The FDA Wound Healing Clinical Focus Group has stated that partial healing, per se, is not considered an acceptable wound‐healing claim, because the clinical benefit of statistically significant differences in wound size has not been established (17). One might consider use of a wound‐healing trajectory to determine time to 50% wound healing a measure of partial healing. However, there was a 14‐week difference between the two groups of patients' trajectories to reach 50% healing in as shown in Figure 1. Possibly, this outcome can be validated as an endpoint. In following patients from a four‐arm exogenous cytokine growth factor‐treated pressure ulcer clinical trial, Payne et al. (34) reported that patients who healed ≥85% during a 35‐day treatment period showed an 84·6% incidence of 100% healing at a 1‐year follow‐up examination (34). This compared with only 61% total healing at 1 year of those patients who healed less than 85% during the 35‐day active treatment period (P < 0·05). These data suggest that those on the steeper healing trajectory, although not 100% healed during the trial, did reach a clinically significant result that was sustained for up to a year post‐treatment.

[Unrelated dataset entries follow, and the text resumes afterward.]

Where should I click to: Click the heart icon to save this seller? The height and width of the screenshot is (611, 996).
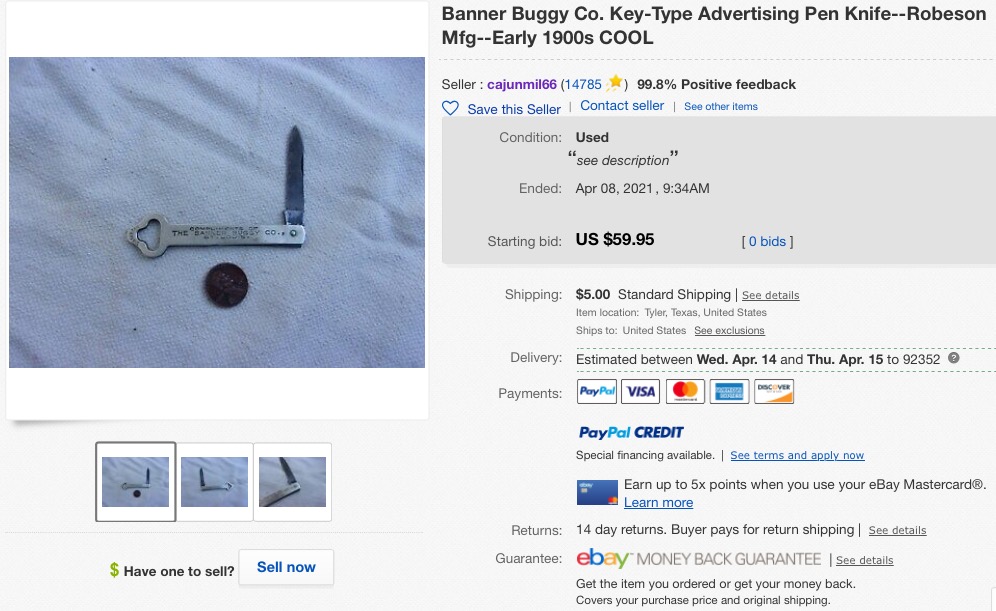(450, 109)
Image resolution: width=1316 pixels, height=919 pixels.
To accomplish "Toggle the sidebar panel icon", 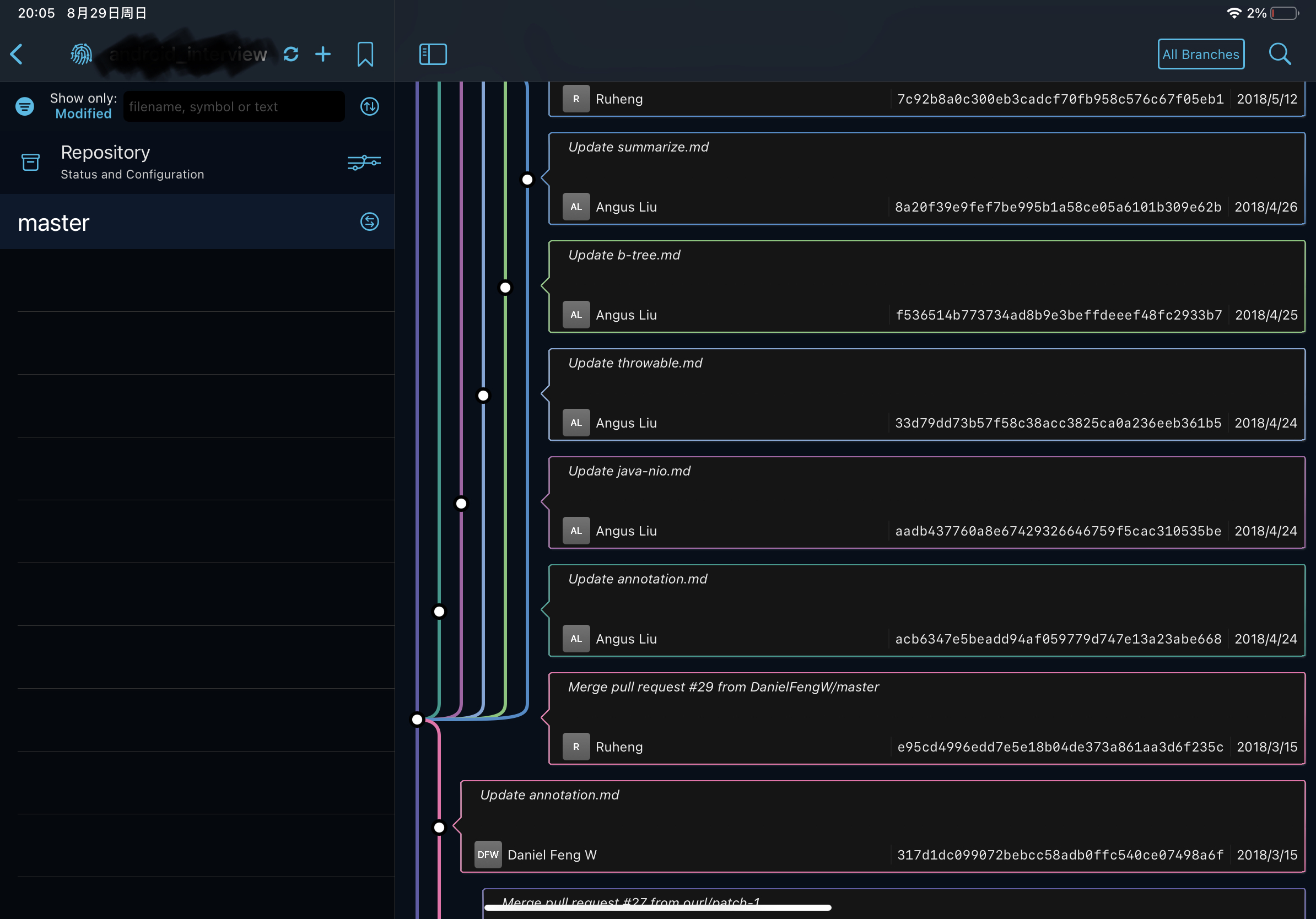I will tap(433, 55).
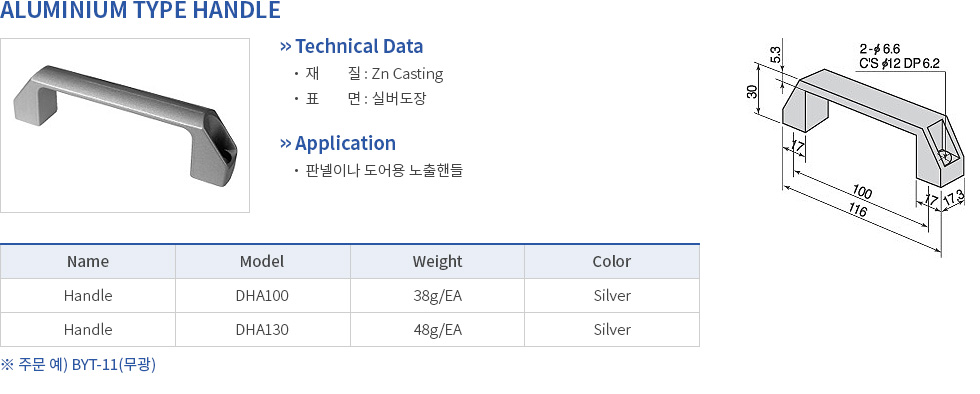The height and width of the screenshot is (394, 980).
Task: Click the aluminium handle product photo
Action: (125, 126)
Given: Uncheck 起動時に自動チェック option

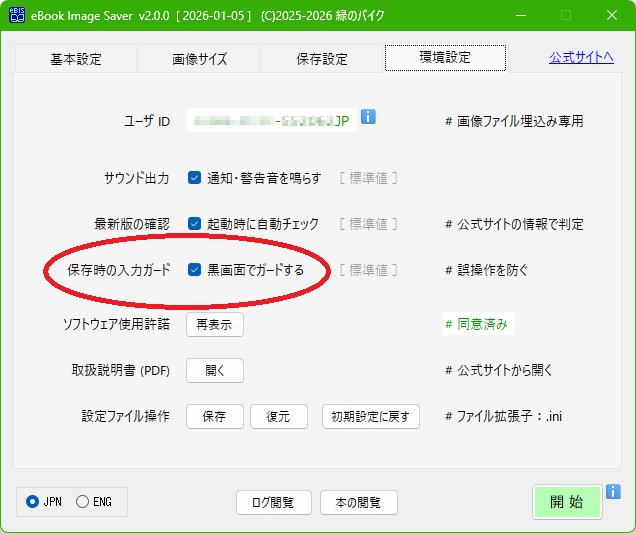Looking at the screenshot, I should click(x=195, y=224).
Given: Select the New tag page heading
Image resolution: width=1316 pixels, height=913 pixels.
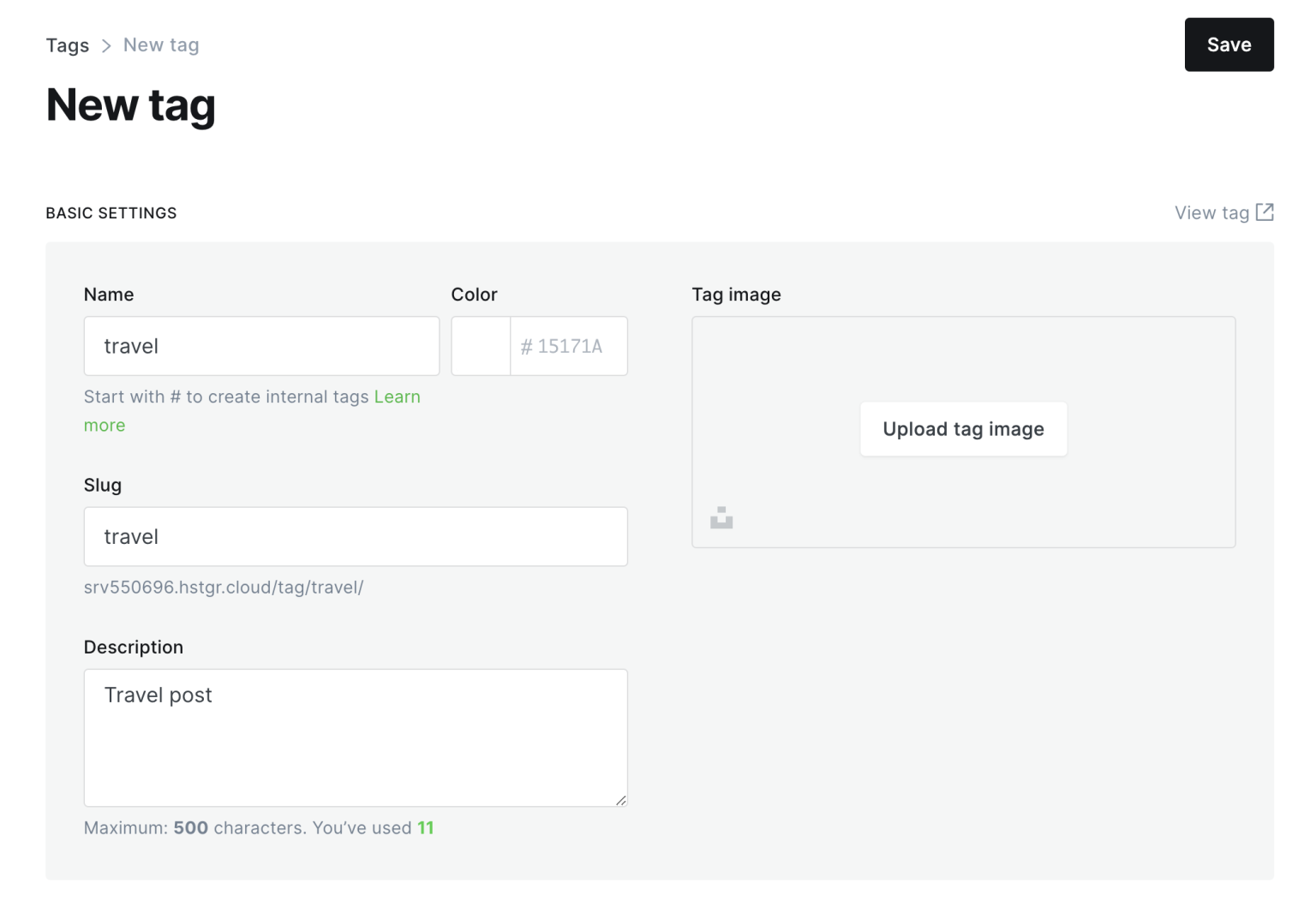Looking at the screenshot, I should tap(130, 104).
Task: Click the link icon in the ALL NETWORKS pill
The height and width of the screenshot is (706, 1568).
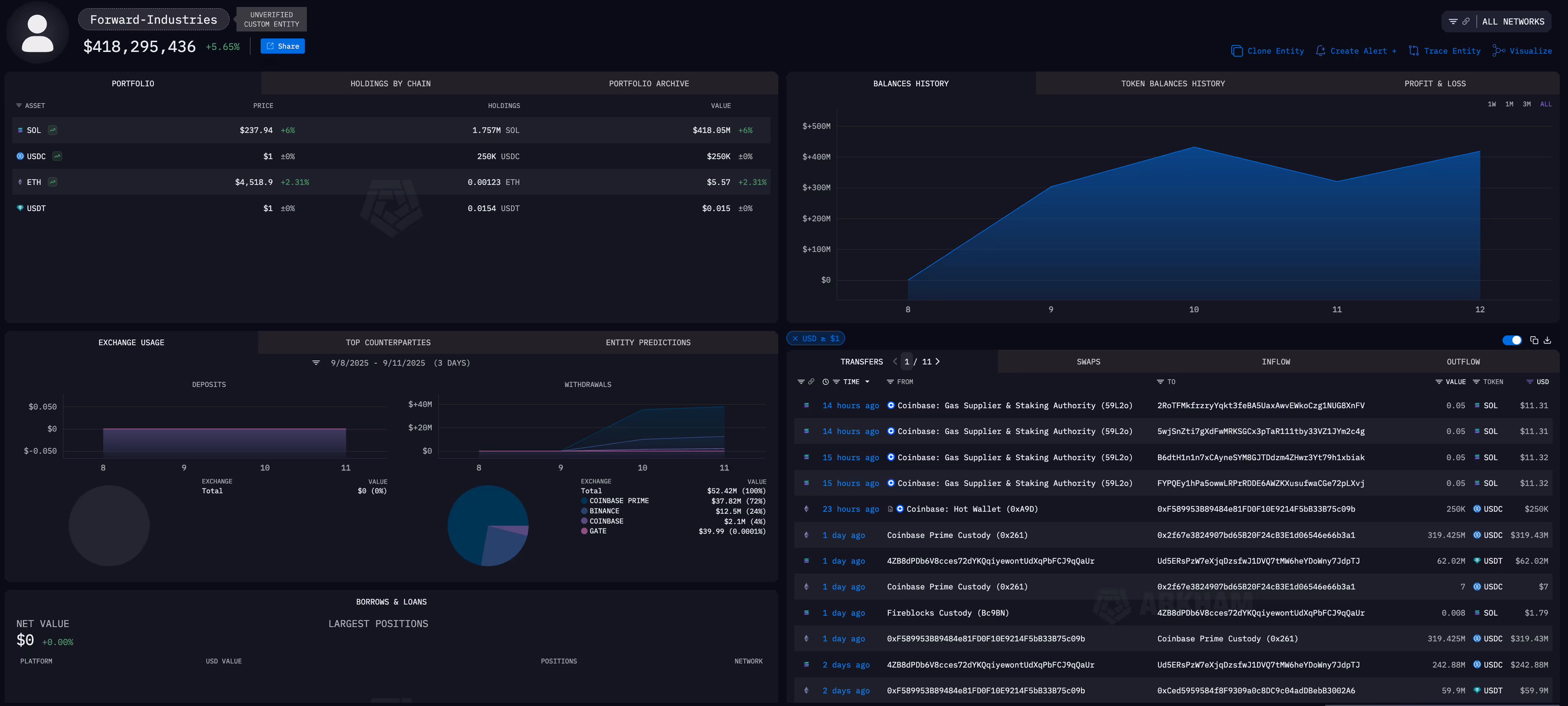Action: pyautogui.click(x=1467, y=22)
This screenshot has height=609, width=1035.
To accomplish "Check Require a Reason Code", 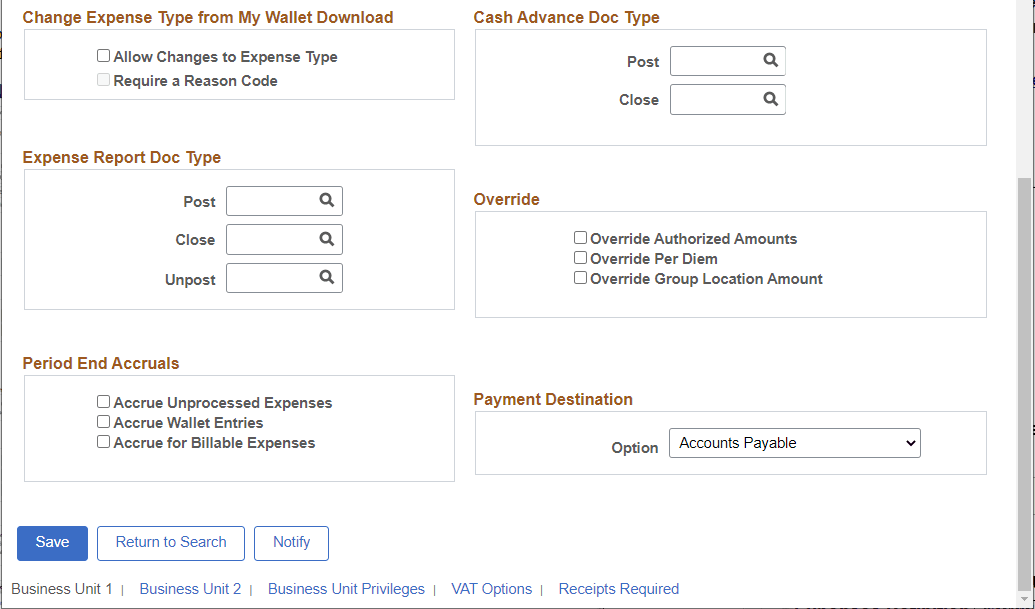I will tap(103, 79).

Once wound‐healing trajectories are validated for venous stasis ulcers, the concept of shifting the trajectory of patients with less than 100% closure in a defined period as shown in Figure 1 to the trajectory of patients attaining total ulcer closure could be used to determine new therapeutic agent efficacy. Because the predictive value of such wound‐healing trajectories have been shown for diabetic foot ulcers and pressure ulcers, possibly shorter clinical trials can be constructed relying on specific shifts of the wound‐healing trajectories from impaired healing towards an ideal endpoint (25, 35, 36).
Presented in part at the European Tissue Repair Society, Cardiff, Wales, September 2001.